For the report, Save the Children interviewed over 1,900 displaced children and their caregivers inside Syria and across Jordan, Lebanon, Turkey and the Netherlands between November and December 2020.
Those inside Syria seem to be worse off than their peers in the other four countries. Not only did displaced children inside Syria feel "the least connected to their communities," they were also "significantly more likely" to experience discrimination.
One in three of them said they would rather live in another country, Save the Children reported. What's more, up to 60% of children there are unable to consistently access or afford adequate food, according to the United Nations. Many Syrian children have been displaced twice or even three times, the UNHCR website says.
As the Syrian civil war enters its 11th year, more than 387,000 people have been killed and millions displaced since the conflict began in 2011 with the brutal repression of anti-government protests.
Lack of education
The report exposes a stark difference between living conditions of Syrian children who found refuge in the Netherlands and those who live in one of the other four countries.

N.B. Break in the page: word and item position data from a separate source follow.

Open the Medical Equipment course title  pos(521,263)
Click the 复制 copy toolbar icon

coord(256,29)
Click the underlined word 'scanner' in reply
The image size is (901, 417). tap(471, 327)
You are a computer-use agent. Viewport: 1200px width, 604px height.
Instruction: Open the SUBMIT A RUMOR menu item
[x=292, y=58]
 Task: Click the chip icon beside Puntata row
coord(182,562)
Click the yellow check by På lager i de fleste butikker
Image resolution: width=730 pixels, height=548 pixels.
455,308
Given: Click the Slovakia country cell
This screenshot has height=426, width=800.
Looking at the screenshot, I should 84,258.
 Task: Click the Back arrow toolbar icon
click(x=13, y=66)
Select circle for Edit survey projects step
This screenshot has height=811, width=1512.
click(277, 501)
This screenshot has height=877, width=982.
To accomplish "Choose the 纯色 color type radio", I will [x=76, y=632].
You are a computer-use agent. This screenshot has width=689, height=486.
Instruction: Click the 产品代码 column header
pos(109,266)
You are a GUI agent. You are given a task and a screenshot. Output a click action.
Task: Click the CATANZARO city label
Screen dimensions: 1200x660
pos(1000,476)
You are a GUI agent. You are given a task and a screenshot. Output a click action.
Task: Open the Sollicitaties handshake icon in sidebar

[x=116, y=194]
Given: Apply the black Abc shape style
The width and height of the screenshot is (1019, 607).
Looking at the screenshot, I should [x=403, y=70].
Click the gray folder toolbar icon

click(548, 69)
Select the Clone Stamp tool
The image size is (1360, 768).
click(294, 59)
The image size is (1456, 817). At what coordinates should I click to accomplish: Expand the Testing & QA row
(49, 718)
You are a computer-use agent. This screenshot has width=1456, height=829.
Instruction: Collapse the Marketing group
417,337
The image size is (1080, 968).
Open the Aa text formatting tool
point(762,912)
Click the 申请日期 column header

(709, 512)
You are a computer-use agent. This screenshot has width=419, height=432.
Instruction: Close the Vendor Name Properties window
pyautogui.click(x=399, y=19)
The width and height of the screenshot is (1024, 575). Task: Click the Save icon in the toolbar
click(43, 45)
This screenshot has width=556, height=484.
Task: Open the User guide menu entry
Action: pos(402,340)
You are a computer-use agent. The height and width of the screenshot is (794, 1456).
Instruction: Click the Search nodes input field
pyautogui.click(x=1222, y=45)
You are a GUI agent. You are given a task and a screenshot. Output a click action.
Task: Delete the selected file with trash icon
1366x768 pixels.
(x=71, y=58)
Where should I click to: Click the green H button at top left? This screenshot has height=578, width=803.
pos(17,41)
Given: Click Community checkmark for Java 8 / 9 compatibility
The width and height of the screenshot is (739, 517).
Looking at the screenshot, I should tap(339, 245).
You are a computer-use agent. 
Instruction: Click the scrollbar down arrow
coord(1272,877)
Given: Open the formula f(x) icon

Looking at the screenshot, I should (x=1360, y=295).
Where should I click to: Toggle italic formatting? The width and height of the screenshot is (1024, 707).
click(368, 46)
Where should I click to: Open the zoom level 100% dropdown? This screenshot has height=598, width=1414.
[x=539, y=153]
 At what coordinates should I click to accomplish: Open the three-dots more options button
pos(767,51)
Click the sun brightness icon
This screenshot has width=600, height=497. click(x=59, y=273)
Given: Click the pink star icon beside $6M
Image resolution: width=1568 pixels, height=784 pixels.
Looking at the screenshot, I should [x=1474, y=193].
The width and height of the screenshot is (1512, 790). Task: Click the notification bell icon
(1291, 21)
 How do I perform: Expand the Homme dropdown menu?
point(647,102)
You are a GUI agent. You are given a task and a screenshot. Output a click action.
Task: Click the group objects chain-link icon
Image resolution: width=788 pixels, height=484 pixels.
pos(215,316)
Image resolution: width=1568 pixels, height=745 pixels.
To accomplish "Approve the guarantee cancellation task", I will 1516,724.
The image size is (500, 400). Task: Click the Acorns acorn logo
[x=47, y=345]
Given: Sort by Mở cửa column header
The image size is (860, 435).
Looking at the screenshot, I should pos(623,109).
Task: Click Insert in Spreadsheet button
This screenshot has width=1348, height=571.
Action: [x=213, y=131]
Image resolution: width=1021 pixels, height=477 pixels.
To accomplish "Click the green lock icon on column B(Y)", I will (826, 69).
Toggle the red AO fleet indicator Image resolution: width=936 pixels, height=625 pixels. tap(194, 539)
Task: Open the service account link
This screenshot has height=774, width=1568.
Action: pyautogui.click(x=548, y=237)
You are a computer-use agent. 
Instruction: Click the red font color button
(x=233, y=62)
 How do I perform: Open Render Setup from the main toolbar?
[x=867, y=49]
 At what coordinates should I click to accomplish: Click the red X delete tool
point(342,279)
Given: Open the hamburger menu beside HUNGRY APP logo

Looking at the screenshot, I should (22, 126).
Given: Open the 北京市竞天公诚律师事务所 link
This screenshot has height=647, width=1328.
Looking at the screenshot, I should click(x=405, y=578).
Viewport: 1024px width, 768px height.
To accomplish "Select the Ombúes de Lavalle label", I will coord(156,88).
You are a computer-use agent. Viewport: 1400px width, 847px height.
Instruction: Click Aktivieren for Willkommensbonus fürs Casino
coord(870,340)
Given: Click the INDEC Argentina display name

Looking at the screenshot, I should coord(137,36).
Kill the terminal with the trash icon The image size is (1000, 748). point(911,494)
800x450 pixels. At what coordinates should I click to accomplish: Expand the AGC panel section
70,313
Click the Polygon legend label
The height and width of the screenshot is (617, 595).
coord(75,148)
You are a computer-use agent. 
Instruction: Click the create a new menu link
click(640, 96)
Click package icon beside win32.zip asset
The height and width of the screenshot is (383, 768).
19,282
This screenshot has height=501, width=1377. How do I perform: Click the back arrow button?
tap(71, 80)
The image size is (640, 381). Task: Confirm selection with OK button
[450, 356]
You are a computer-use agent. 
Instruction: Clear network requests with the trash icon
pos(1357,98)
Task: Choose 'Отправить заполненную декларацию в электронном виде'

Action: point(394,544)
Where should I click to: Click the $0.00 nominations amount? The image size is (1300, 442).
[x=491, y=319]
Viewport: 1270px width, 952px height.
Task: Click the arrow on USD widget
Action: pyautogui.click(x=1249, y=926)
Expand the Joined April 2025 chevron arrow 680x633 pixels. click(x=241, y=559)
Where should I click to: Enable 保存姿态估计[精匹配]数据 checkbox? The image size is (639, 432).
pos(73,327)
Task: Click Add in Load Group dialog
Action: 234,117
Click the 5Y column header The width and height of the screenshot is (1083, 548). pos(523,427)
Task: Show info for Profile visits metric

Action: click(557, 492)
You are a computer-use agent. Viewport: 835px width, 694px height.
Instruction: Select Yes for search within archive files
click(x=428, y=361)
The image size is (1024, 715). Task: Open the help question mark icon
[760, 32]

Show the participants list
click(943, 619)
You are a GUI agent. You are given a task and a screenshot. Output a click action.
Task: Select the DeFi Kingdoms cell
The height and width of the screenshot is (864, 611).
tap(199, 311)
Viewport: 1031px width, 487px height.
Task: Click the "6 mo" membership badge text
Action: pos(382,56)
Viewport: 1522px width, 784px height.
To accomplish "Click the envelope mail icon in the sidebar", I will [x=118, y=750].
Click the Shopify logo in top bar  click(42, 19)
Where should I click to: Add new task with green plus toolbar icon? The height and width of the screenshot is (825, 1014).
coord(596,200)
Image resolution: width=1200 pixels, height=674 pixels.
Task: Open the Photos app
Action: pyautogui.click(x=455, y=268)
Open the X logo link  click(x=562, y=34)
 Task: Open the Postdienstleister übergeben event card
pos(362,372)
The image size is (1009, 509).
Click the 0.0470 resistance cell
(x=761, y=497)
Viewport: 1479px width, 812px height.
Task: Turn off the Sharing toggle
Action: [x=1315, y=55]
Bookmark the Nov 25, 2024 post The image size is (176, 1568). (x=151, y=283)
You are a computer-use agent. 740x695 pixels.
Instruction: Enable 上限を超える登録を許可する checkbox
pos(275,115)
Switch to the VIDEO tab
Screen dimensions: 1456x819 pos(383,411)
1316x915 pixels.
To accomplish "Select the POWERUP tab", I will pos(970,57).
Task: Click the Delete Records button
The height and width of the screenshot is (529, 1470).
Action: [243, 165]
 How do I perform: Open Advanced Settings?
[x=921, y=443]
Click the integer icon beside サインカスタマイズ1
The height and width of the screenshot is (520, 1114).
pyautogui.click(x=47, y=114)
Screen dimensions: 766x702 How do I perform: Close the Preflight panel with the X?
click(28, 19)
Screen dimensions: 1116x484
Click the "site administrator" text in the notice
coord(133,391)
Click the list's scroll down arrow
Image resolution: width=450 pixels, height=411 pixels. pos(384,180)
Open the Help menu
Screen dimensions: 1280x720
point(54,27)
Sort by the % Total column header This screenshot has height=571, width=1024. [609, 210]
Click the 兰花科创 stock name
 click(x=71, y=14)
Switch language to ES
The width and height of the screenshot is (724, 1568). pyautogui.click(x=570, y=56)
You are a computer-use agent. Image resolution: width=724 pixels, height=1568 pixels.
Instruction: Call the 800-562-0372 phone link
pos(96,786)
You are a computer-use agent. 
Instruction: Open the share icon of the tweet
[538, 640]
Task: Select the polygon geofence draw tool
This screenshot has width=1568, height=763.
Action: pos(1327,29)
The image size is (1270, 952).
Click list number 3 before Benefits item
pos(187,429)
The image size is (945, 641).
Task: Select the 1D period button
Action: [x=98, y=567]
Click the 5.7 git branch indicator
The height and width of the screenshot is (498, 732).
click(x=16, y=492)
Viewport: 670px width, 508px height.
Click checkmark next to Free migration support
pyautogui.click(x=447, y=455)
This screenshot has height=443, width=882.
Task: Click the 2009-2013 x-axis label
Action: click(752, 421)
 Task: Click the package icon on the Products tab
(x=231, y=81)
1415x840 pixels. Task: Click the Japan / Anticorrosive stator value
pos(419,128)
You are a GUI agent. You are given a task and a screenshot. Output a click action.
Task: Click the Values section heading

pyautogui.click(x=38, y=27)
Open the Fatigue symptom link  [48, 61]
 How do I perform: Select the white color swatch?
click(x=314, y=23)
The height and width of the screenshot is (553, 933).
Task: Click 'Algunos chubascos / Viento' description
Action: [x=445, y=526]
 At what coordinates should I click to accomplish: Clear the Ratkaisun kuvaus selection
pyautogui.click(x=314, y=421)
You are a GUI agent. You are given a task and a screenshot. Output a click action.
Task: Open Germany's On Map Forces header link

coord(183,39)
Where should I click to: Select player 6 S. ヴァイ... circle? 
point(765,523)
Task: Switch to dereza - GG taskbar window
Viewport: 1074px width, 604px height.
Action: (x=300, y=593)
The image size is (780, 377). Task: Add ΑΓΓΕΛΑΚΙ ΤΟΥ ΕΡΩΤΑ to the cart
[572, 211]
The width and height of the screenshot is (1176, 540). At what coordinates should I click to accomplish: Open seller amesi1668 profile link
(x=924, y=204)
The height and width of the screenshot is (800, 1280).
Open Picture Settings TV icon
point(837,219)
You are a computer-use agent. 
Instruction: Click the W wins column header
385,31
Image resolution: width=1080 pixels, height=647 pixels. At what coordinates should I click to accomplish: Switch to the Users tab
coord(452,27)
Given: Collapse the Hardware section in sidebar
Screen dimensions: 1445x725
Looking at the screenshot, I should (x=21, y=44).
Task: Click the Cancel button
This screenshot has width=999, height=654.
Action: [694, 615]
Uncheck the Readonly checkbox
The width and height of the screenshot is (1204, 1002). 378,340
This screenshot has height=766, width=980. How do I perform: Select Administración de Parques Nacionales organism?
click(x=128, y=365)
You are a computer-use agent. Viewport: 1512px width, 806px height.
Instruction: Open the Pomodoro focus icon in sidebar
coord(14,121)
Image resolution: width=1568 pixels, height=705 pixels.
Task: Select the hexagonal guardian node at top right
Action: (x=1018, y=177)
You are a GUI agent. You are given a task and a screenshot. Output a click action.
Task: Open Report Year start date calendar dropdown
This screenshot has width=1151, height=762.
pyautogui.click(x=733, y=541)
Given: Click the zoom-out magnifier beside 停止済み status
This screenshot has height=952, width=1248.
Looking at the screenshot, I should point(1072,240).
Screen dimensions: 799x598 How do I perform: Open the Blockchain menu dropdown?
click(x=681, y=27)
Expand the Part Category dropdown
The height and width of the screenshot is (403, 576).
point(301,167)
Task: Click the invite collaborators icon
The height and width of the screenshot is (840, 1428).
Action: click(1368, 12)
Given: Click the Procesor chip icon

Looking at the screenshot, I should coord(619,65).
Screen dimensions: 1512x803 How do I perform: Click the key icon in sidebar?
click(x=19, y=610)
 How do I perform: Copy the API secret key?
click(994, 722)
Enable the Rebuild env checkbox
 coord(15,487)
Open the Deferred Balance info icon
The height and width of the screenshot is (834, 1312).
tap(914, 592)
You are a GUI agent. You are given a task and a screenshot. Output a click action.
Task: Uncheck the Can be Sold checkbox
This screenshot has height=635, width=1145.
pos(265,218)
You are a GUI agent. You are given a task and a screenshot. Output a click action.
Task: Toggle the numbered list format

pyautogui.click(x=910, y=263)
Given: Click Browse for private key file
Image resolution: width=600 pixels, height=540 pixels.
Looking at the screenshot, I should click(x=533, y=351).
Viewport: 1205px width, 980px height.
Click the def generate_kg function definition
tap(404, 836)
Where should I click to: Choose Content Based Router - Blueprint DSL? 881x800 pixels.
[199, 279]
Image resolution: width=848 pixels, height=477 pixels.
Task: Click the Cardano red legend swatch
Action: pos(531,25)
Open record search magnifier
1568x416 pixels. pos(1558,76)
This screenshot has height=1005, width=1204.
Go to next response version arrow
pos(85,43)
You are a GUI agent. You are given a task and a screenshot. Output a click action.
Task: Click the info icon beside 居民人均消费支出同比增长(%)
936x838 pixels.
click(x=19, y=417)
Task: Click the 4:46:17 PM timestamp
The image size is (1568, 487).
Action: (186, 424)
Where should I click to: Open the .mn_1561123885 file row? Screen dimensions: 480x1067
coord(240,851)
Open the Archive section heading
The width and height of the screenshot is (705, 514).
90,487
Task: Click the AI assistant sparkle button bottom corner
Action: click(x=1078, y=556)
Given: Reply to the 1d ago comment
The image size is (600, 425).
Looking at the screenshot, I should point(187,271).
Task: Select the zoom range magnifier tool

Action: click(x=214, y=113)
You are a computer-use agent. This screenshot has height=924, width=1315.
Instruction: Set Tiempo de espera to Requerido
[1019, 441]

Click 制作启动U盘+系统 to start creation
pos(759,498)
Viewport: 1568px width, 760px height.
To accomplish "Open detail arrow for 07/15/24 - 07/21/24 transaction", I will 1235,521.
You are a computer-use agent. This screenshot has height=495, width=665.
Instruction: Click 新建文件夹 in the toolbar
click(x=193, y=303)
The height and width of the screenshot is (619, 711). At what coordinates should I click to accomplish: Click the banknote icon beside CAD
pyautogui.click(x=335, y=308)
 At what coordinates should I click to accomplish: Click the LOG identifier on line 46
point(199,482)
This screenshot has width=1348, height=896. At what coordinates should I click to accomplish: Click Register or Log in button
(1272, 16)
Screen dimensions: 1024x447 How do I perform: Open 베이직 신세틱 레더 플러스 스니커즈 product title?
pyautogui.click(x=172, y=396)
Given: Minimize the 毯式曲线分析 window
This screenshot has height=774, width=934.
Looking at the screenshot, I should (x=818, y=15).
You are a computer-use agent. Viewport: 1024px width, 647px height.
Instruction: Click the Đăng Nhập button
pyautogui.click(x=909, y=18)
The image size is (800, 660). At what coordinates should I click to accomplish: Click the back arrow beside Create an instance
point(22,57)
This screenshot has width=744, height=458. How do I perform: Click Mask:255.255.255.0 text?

"My future is in the Netherlands; I speak better Dutch than Arabic and economically it's better," said a 15-year-old boy who now lives in the Netherlands.
According to the report, nine in ten Syrian children in the Netherlands share this sentiment of not wanting to return to their motherland. They cited language, education, economic opportunity and 'freedom' as reasons.
And despite nearly two in three surveyed children indicating they had experienced discrimination, especially at school, 70% of Syrian children in the Netherlands saw a "positive future".
In contrast, access to education for children and their families living in refugee camps in Jordan, Lebanon and Turkey as well as inside Syria is much more difficult: While less than one in three (31%) and less than half (49%) of surveyed children in Lebanon and Jordan, respectively, had access to learning, more than half of those in Syria miss out on school.
Overall, "many feel they have no say over their future," according to the report.
"I don't want to go back there. I don't want to go back and live in Syria again. I don't want to stay in Lebanon either," said Nada, a 17-year-old Syrian refugee living in neighboring Lebanon.
"No matter where I go, if we go to school, they bully us and tell us they don't want us. My dream is to become a doctor. But I don't have an education," she was quoted as saying in the Save the Children report.
Nada and more than two thirds of her peers in Lebanon said they did not want to return to Syria.
The discrimination she describes is far from the exception: 44% of all children in the study said they had experienced discrimination in their neighborhood or in school. Inside Syria, the proportion was 58%.
According to the UN children's agency UNICEF, more than 8.5 million Syrian children inside Syria and in neighboring countries are dependent on assistance.
When asked about their biggest wish for the future, the most common answer among children across all countries was an end to violence in Syria (26%), followed by education (18%). In total, 86% of all surveyed Syrian refugee children said they would not want to return to their country of origin.